TWT Wave 2 may be purchased here: https://shorturl.at/ezFNn
Damien B. Donnelly
is the author of 2 pamphlets, a micro-collection and full collection, Enough! published by Hedgehog. He’s the host/producer of Eat the Storms, poetry podcast, and editor-in-chief of The Storms journal. His work appears in various anthologies. His 2nd collection was published in 2024 with Turas Press.
X @deuxiemepeau Bluesky @eatthestorms.com Instagram @damiboy
The Interview
1 How did you decide on what poems to send?
I picked the ones that challenged me the most to write. The ask was to be untamed, in both content and creation. This wasn’t a process of flow, it was a journey into the dig, digging into the theme and digging into how I write. I wanted to push myself into a place of discomfort, a place unfamiliar and see how I could write my way through it.
2 What poetic form did it take, and why?
It was free form and it had to be. The poem is, in its essence, beyond restraint, a chorus of coincidence instead of curated notes. It is based on an actual walk through a wood in County Monaghan, in Ireland, in November. It was a place where sound betrayed logic, I heard the sea in the rustle of leaves still holding on, snakes hissed under the rusting of fallen leaves, crisp under foot but I was nowhere near the sea and far from a single snake, thanks to St. Patrick! There was a lake, a shimmer of light in place of sound, hotel-sheet still, and I wanted some of the lines to have that quality, pulled so tight while others felt cracked, submerged. I wanted it to feel as random as the wild.
3 How did you use the whiteness of the page in your poem?

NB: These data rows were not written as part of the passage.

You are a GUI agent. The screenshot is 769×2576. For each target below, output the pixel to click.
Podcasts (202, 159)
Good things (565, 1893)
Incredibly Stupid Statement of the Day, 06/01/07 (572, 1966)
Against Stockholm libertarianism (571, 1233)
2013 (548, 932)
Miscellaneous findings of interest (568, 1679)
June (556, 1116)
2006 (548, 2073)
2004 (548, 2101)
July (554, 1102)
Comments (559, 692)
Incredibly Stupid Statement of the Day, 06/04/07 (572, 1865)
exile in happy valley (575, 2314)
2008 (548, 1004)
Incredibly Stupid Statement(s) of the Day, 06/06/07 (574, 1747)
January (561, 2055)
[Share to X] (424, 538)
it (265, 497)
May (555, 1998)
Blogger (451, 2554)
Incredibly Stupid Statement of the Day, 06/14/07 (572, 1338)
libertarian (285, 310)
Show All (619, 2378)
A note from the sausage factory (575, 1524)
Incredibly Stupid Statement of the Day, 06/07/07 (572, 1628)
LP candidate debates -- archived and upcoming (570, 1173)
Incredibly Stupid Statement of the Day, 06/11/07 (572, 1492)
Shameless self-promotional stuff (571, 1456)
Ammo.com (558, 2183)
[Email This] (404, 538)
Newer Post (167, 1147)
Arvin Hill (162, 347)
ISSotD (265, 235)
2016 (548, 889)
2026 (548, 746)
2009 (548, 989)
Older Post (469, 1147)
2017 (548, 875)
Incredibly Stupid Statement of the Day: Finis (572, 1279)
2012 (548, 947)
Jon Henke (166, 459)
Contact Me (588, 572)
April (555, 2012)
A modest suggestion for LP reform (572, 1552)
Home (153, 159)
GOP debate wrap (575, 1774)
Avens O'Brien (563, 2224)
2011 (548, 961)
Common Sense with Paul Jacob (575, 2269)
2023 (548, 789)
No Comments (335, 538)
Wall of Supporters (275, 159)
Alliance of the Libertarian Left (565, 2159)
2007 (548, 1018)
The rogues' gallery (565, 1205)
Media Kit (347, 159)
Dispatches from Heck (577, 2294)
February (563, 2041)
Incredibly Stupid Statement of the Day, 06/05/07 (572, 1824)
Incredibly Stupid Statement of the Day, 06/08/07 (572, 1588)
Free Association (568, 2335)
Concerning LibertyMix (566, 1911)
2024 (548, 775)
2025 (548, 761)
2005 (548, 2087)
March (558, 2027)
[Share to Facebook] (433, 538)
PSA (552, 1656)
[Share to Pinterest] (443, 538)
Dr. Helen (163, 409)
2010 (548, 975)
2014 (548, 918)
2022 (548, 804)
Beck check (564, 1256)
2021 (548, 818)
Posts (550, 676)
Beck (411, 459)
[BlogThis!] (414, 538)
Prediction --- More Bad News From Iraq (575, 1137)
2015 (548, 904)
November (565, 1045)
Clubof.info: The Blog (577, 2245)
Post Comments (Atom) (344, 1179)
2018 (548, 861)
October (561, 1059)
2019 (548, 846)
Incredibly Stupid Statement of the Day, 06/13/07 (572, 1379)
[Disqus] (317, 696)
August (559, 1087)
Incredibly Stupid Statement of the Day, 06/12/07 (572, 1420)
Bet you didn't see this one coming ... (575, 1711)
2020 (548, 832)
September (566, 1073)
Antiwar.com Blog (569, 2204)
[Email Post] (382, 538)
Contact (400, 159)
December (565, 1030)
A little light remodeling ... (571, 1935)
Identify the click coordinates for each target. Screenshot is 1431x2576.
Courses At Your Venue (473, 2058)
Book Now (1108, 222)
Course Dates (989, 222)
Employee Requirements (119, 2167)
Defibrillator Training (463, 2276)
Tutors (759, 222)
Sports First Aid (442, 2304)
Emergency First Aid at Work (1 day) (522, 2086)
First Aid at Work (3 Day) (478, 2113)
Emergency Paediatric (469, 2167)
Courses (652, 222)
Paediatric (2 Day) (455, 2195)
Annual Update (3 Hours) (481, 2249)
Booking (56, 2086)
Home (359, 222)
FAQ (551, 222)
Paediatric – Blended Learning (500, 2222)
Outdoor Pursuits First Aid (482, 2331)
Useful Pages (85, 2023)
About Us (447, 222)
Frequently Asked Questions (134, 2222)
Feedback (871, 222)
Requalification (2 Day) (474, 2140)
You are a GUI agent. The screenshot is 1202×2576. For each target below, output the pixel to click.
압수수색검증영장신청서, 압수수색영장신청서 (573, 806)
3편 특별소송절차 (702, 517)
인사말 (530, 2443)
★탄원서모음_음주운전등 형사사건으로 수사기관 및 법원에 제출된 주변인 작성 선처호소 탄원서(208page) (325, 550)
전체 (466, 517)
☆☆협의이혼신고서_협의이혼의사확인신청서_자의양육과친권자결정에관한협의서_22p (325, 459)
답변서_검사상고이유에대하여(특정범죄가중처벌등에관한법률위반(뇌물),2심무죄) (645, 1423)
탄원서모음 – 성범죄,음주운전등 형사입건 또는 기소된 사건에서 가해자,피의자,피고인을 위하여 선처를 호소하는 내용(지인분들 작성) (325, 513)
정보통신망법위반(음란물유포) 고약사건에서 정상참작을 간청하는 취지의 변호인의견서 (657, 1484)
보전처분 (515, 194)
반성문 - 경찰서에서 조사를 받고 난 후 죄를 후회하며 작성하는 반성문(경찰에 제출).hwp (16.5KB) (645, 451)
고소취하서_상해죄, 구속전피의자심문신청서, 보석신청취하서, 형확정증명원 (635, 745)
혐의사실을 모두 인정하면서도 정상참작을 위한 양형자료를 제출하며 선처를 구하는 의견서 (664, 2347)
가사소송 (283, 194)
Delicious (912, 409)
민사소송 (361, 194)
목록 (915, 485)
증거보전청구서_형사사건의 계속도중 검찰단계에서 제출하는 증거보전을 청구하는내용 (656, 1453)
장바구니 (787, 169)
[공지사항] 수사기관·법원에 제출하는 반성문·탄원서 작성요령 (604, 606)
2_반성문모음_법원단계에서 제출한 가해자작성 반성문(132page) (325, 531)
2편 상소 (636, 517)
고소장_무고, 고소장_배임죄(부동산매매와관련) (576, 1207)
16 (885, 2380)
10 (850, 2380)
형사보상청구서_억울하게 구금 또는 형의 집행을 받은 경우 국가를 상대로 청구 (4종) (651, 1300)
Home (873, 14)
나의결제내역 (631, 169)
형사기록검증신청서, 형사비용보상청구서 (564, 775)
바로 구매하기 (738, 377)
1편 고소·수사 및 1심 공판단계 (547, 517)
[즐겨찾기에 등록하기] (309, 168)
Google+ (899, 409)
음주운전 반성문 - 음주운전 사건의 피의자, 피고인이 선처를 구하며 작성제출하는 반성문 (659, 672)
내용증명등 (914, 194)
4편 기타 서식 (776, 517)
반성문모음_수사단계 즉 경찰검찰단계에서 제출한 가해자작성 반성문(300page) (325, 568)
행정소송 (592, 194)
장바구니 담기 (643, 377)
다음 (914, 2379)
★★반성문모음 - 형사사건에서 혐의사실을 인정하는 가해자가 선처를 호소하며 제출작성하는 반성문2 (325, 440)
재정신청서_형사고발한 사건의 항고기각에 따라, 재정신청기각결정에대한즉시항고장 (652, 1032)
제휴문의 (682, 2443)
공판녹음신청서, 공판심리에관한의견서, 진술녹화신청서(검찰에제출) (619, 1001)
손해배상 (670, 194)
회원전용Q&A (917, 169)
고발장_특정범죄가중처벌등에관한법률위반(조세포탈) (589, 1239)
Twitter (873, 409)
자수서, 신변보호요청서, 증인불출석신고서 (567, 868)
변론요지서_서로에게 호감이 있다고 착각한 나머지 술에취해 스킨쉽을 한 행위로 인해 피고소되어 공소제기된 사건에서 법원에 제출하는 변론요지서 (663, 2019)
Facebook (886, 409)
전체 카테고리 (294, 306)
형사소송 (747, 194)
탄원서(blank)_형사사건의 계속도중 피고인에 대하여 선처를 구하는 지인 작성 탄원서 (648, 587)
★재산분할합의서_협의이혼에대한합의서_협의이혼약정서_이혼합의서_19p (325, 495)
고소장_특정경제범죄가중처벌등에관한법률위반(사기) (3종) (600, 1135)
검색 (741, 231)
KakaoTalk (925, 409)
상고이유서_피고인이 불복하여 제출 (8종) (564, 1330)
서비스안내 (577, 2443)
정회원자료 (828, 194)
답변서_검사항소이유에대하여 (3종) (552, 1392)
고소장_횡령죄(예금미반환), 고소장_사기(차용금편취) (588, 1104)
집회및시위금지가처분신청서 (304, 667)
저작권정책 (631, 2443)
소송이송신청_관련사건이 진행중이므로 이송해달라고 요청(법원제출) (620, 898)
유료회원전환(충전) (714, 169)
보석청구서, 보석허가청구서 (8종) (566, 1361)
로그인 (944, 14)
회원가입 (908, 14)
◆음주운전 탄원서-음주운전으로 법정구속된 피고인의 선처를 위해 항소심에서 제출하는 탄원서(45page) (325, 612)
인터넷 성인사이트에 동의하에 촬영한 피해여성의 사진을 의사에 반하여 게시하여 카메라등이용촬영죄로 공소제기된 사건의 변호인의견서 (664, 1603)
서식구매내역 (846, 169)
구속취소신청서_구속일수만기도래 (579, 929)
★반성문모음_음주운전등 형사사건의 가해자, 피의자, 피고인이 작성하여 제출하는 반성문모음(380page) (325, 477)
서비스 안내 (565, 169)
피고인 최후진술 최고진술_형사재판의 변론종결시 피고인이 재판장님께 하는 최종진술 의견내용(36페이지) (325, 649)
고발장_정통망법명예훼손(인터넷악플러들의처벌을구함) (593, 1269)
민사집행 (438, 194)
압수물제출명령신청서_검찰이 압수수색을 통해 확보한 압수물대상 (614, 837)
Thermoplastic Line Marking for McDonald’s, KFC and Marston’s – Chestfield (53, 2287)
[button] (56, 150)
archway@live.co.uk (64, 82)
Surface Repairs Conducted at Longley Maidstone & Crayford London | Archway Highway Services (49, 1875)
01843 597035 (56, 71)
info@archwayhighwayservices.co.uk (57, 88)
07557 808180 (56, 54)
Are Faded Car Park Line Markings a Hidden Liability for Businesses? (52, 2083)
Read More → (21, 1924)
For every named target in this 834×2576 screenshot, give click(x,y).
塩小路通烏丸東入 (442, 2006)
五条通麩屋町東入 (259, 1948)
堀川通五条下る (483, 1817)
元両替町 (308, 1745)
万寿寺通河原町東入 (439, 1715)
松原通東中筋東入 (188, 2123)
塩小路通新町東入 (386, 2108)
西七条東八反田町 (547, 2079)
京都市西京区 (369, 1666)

I hope the whiteness allows the poem to spread itself snake-like across the page, it twists at its own will, it has breaks, things missing, broken bits nature had already digested and other spaces to regurgitate them later. The white spaces also become the route the wind takes through the words. You can look down on the page itself as if you are looking down on the wood from above, lines of trees next to open spaces where others have been felled, have fallen, have refused to grown to man’s plan. You can plant the seed but the wood is forever unwilling to be tamed. I wanted it to be something big, heavy, clunky.
4 How did you decide on the title of your poem?
The poem is a song of the wild, a song of a wild thing so there is nothing gentle to the title, it has its own crunch but there is also a playfulness to it as it falls from the tongue with its use of alliteration while I hope the onomatopoeia in the poem itself brings to life the sound of the wind, its snake-like hissing. It was an orchestration of both, though the conductor, nature itself, carved the narrative.
5 Imagery, or narrative. Which was more important to you in writing the poem?
The poem is loaded with images but I realise, however detailed I become with the image, the reader will make their own visions, that’s the journey into a poem or a story, when the author hands over the ownership and the reader builds their own scenes in which it all takes place. As the writer, I see it, but it is my vision. A piece of writing, when read by many, finds itself forming its own world in the minds of many consciousnesses and none of these worlds are truly alike.
6 What do you think of where your poem is placed in the collection?
I am in awe of all my fellow contributors as much as I was in awe of all who made Wave 1 so remarkable. To be anywhere in here, with these names, with these writers, is an honour. The curation tells a story from beginning to end, it is an anthology but it has its threads and I love how Jen’s ‘trees whisper’ into mine and how the final ‘Fall’ of my poem blends seamlessly into the ‘washed greens’ of the next, how the crunch of mine rubs against the ‘brutal cleave of salt’ of Lesley’s Earth’s Gift.
7 Once they have read your poem, what do you hope the reader will leave with?
To go out and listen, to hear nature, to fall into its harmonies and tremble at the breath of its roar. The world, even when sleeping, is never silent, even the lake, at point of freezing, can be heard almost shuffling itself into solid structure, as if it never knew the flow of liquid. And we are losing it, every day, more and more. This is not the place of permanence we once imagined. Catch it before it falls from grasp.